Maka ia meminta pertolongan lagi kepada orang tersebut. Namun, ketika datang
dari tempatnya, ia tampak muram dan sedih seraya berkata bahwa orang itu
mengatakan bahwa ia mimpi bertemu ayah dan ayah berkata kepadanya: 'Ia telah
mengambil apa yang telah ditetapkan. Adapun harta lainnya diduduki ifrit dari
jin, yang menjaganya dan hendak diberikan kepada siapa yang berhak'."
Kisah
seperti di atas sangat banyak. Begitu juga penggunaan obat untuk meng obati
penyakit menurut petunjuk mimpi yang dilihat ketika tidur juga sangatlah
banyak.
Aku
(Ibnul Qayyim) diberitahu tidak hanya oleh satu orang yang tidak condong kepada
Syekhul Islam Ibnu Taimiyyah bahwa ia bertemu dengan Ibnu Taimiyyah setelah
beliau meninggal.
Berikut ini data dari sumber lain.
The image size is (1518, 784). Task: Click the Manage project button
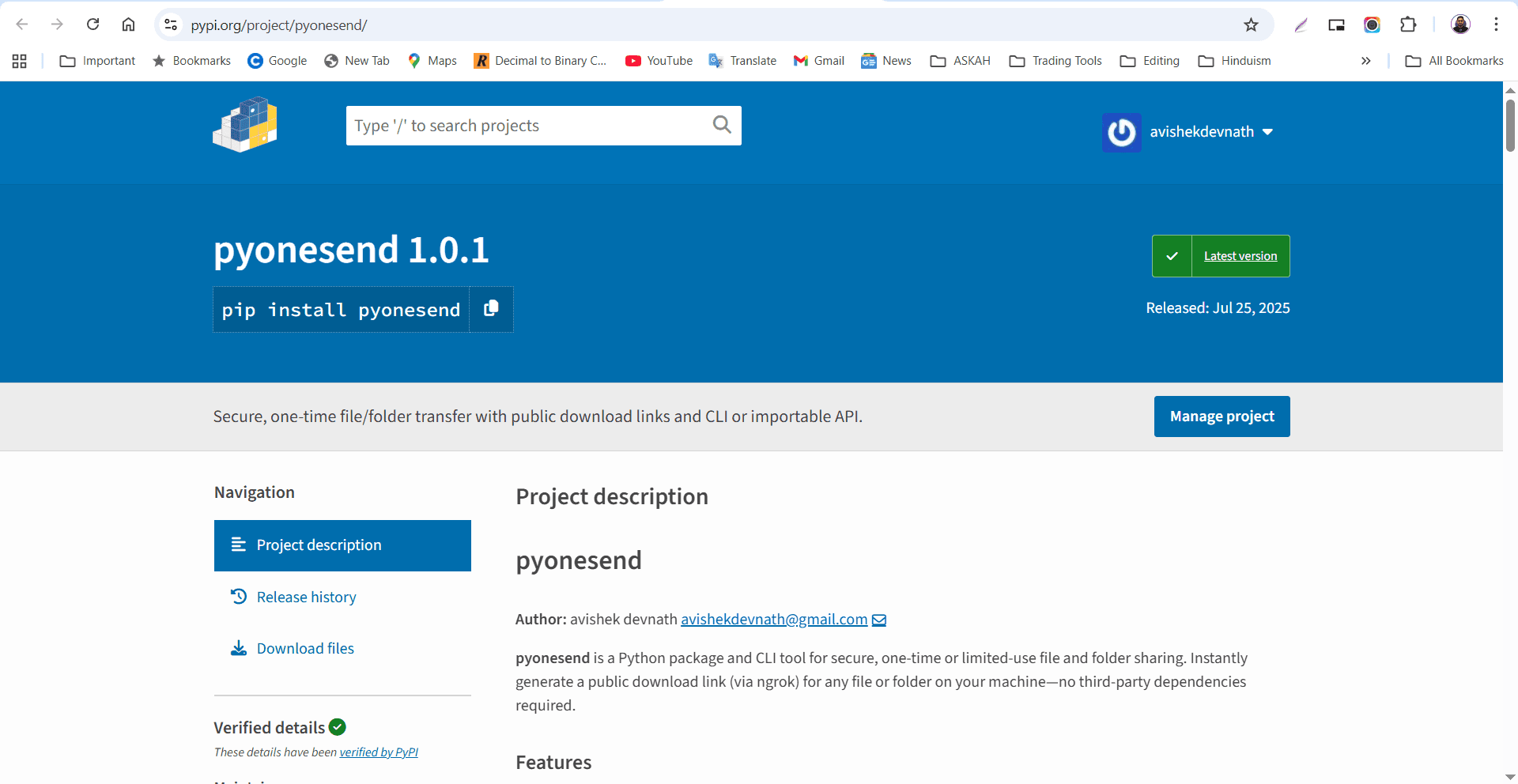click(x=1222, y=416)
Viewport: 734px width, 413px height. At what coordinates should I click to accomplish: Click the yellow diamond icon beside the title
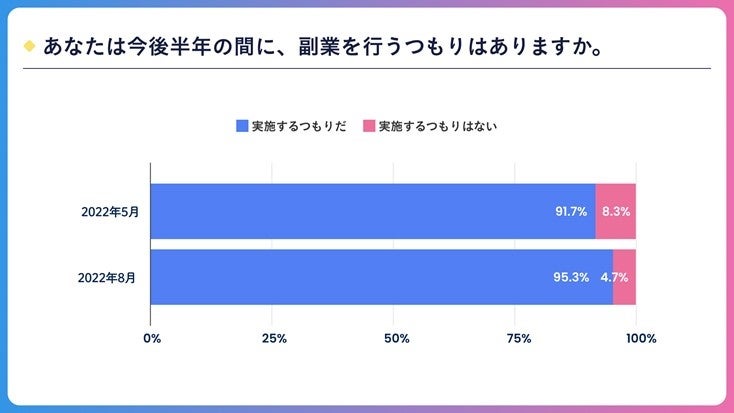tap(28, 46)
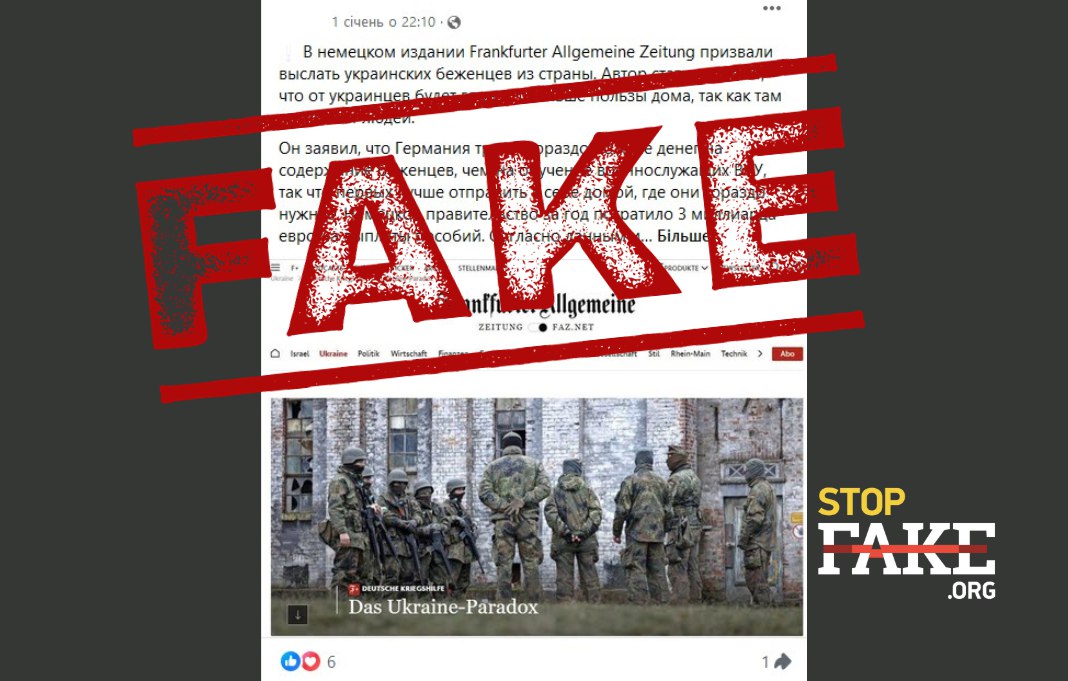Open the Wirtschaft section
1068x681 pixels.
pyautogui.click(x=409, y=353)

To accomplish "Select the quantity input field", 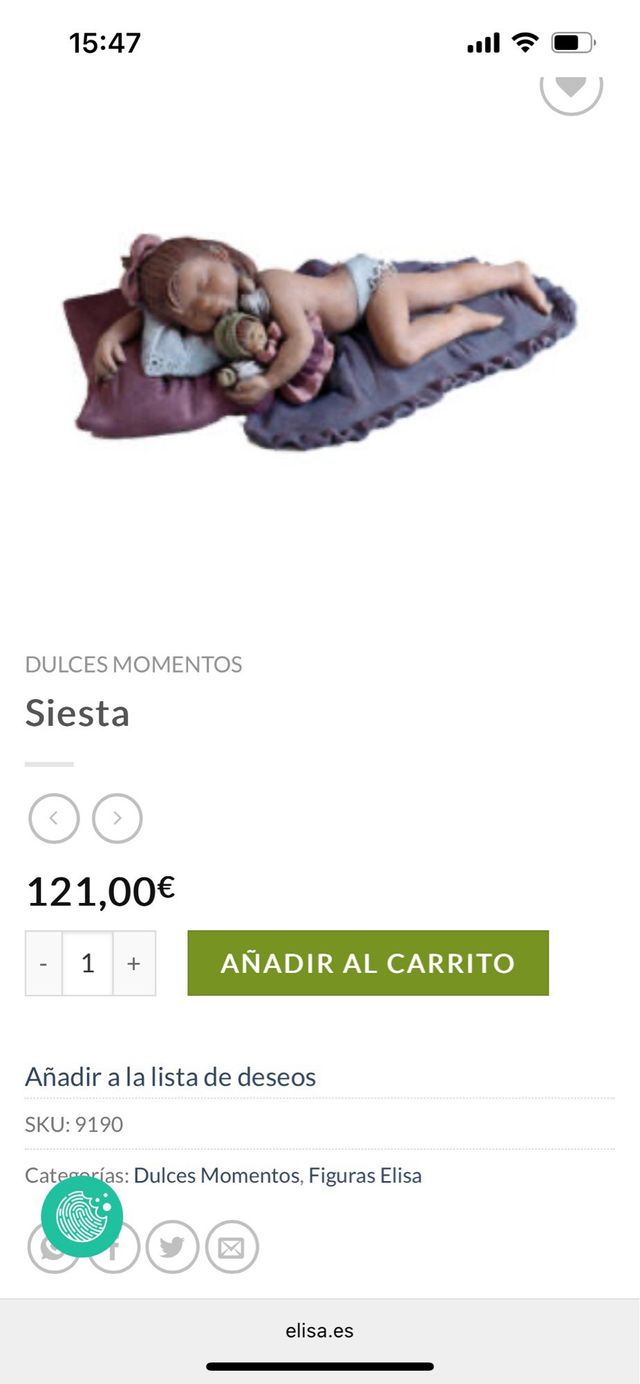I will 88,963.
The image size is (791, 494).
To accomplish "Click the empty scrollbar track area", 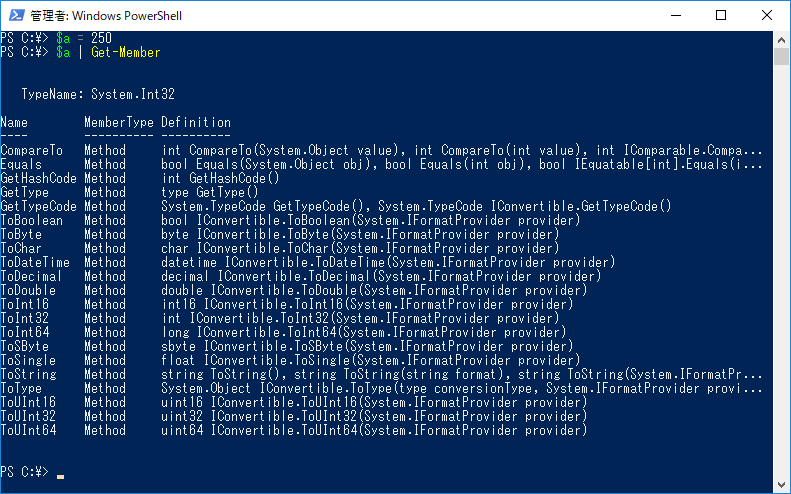I will [781, 272].
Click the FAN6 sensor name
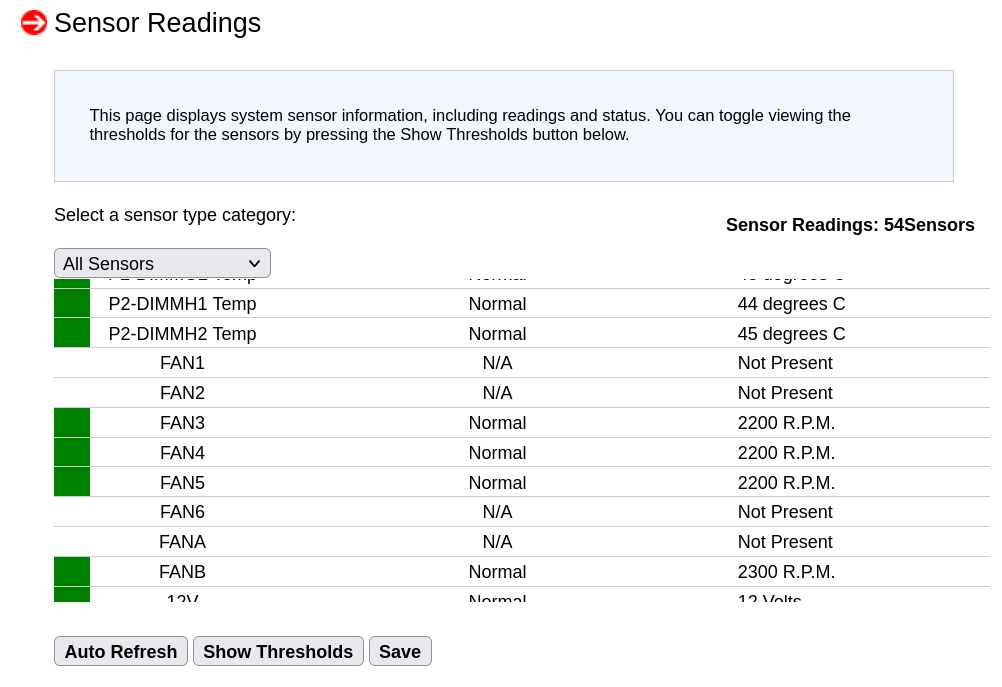1002x687 pixels. tap(182, 512)
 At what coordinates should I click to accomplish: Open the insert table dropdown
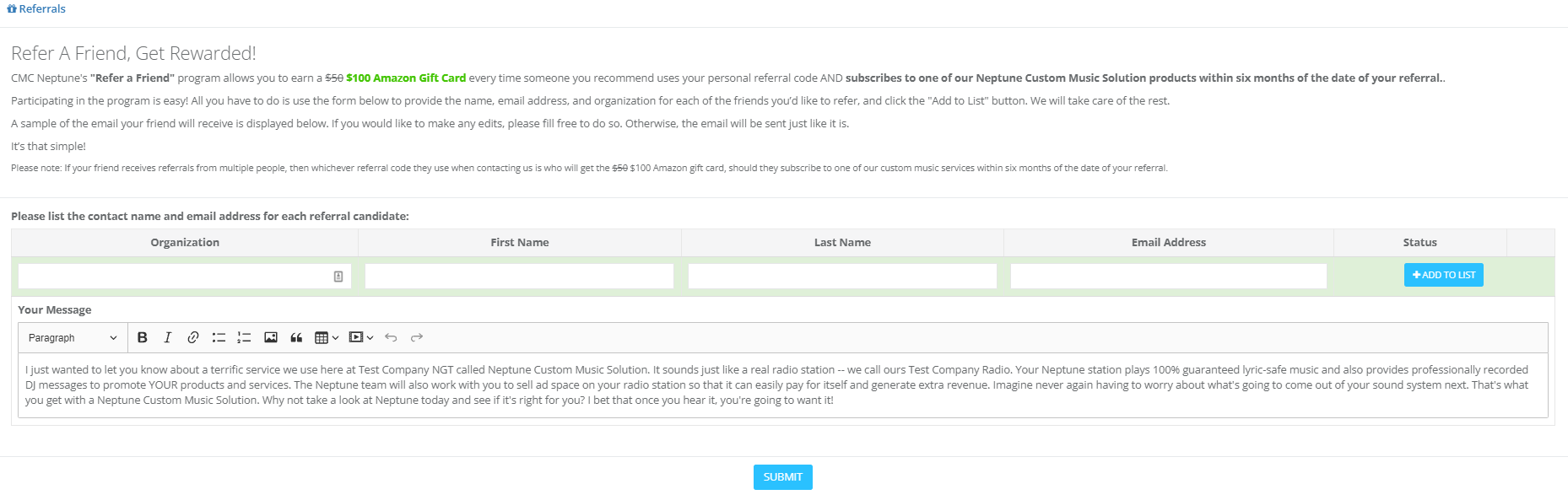click(327, 337)
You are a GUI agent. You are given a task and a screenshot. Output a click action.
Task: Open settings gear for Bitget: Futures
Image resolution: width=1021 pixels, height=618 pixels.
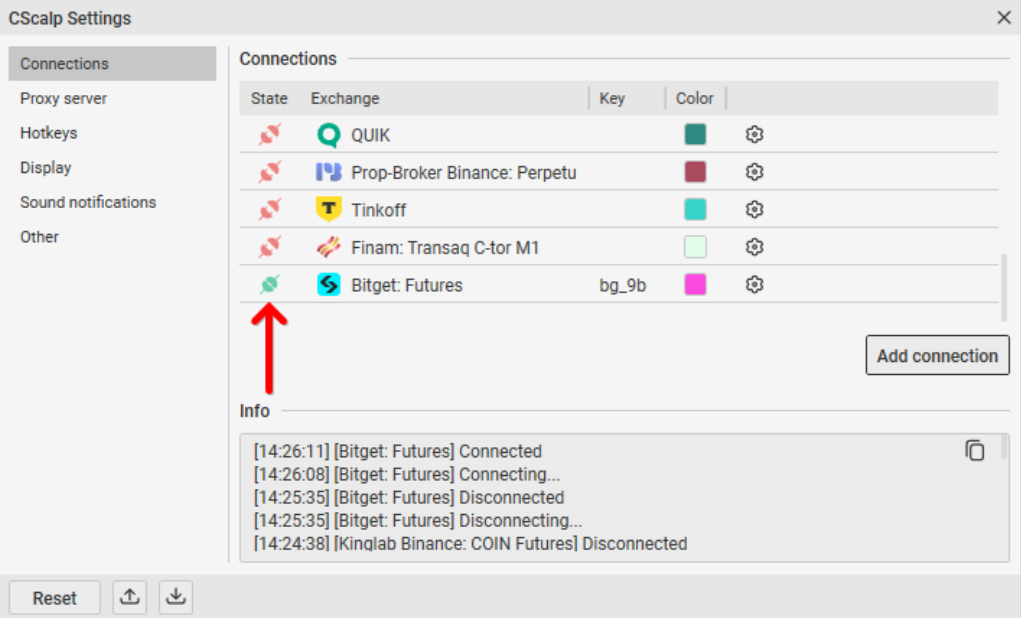(x=755, y=285)
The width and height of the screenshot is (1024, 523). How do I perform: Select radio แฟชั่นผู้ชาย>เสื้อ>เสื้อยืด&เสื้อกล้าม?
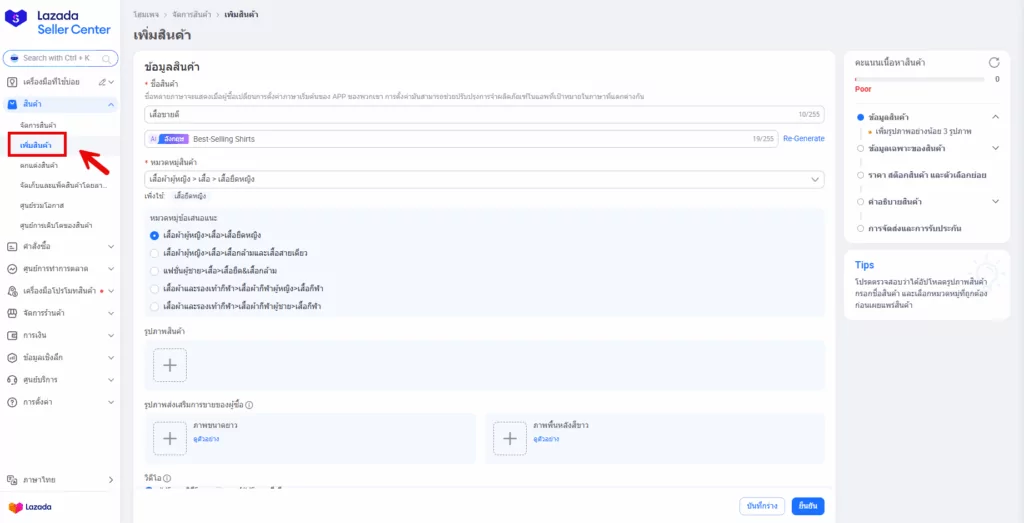click(x=154, y=270)
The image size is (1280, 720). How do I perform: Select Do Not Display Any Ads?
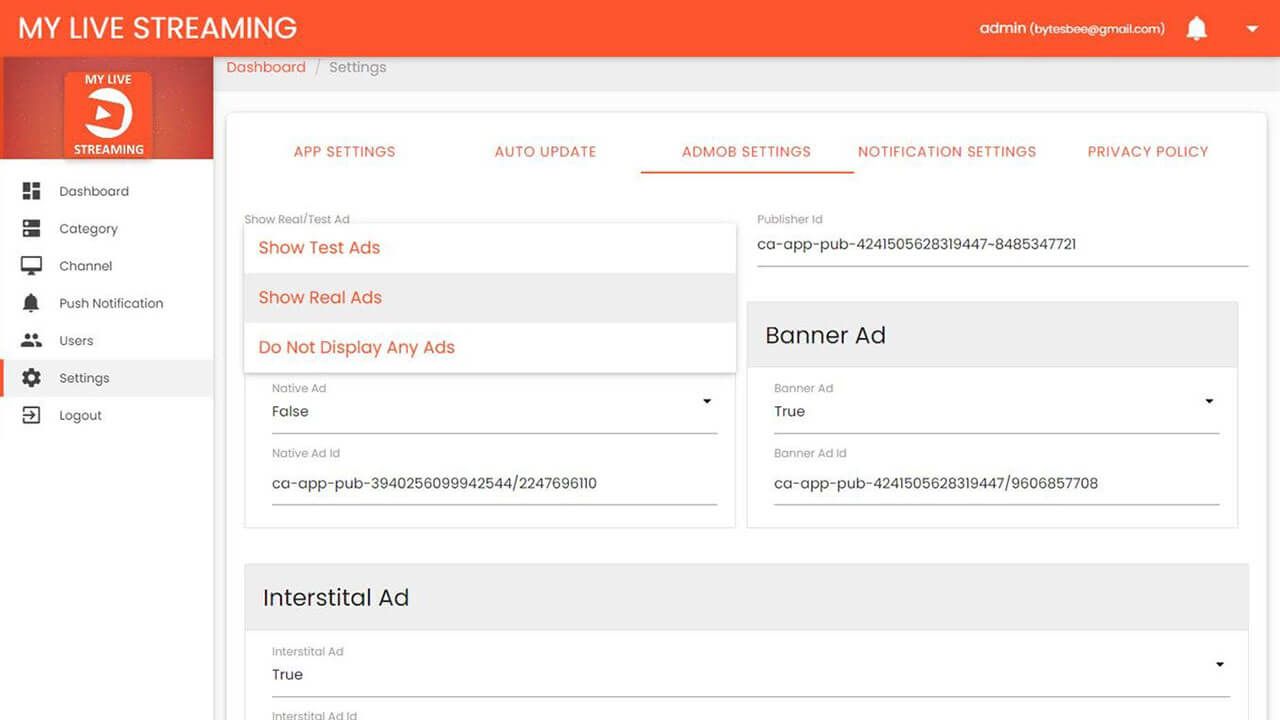tap(356, 348)
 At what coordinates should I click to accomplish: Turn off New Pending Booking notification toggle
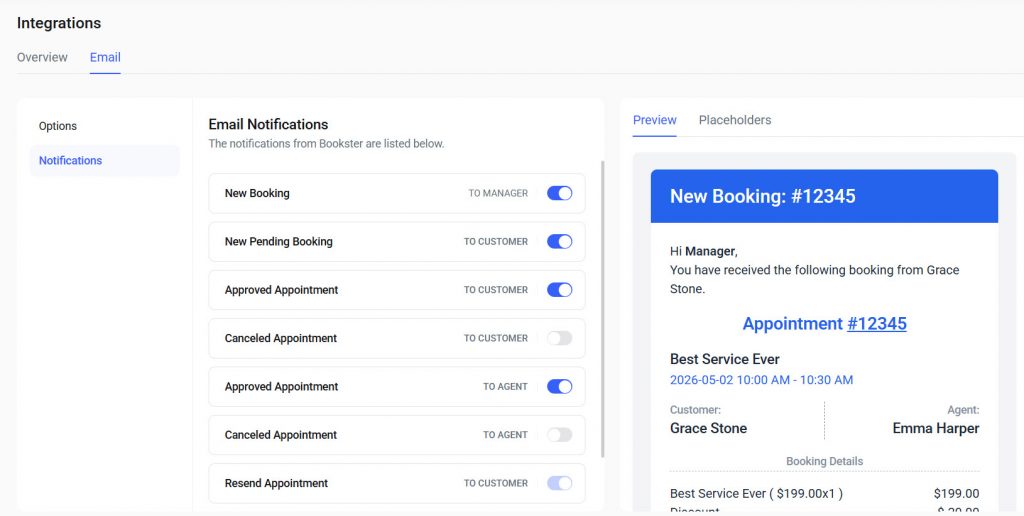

Dalam mimpinya itu, ia bertanya tentang beberapa masalah
farai'dh dan masalah lainnya yang dianggapnya rumit. Pertanyaannya pun dijawab
dengan benar oleh Syekhul Islam. Secara keseluruhan dapat dikatakan bahwa
masalah ini bukan termasuk perkara yang diingkari, kecuali oleh orang yang
tidak mengerti masalah ruh, hukum-hukum, dan keadaannya.